With most migrants there might be a few options of where
they could be returned. With Haitian migrants, there was only one — Haiti.
This meant constant negotiations with the Haitian
government, sometimes over each flight and how many people would be on it.
The former administration official recalls, “At this
point in time in particular, Haiti was being really difficult about the
flights.” Haitian officials might balk at approving a flight manifest, or try
to negotiate down the number of people on a flight.

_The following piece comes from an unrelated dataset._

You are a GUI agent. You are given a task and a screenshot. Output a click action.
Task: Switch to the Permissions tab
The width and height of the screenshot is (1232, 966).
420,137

“I was personally on phone calls on a regular basis where
the Department of State was on those phone calls and they were heavily engaged
with the Haitian government on an ongoing basis,” says Morgan. “Obviously, ICE
and CBP provided data and information, et cetera. But it really was that
diplomatic pressure that was put on Haiti that they were going to accept their
own citizens who illegally entered the United States.”
Another important piece was cooperation from Mexico. Todd
Bensman of the Center for Immigration Studies reports that Haitian migrants have told him that while
they were waiting for papers in Mexico, suddenly Mexican officials told them
they could proceed north. Certainly, if Mexico hadn’t allowed the migrants to
move through its territory, Del Rio never would have happened.
Trump was willing to use sticks, and not just carrots, to
ensure cooperation from Mexico and Northern Triangle countries.
Morgan cites the importance of Trump’s “commitment that
if Mexico didn’t step up he was going to take very specific actions on tariffs.
The same thing with the Northern Triangle countries where relief and assistance
was temporarily removed until they stood up and did what they needed to do to
address this as a regional crisis.”
By last year, the former administration official says,
“the relationship we had with Mexico was in a very solid place.” The Mexicans
had initially been skeptical of the Trump approach but changed their view when
it began to show results. “They saw,” he adds, “that suddenly their border
towns weren’t overwhelmed. Suddenly their immigration services weren’t
overwhelmed.” So the Trump team and its Mexican counterparts had, he continues,
“this professional understanding that a little bit of preventative work today
would prevent a much bigger problem tomorrow.”
Morgan points out that caravans that gathered to our
south in 2020 didn’t go through. The Mexicans, Morgan says, “increased their
southern border enforcement between them and Guatemala. So, Guatemala stepped
up. A lot of the caravans were stopped in Guatemala before they even reached
the Guatemala–Mexico border. And those that got through Guatemala, Mexican
officials stopped.”
Finally, Trump officials were keenly attuned to
intelligence about who might be coming from where.
“I received briefings and intelligence when a small group
of the illegal aliens, of immigrants, were forming anywhere, whether that was
Brazil, Guatemala, El Salvador, Honduras, or Mexico,” recalls Morgan. “We had
sources, we were getting intelligence, and I was briefed. Any single time even
a small caravan was starting.”
“So there’s no doubt in my mind,” he says of Biden
officials and the current surge, “that they had information and intelligence
about this and they ignored it.”
It all adds up to the Biden administration’s constantly
having to say, against all evidence, that a porous border is closed.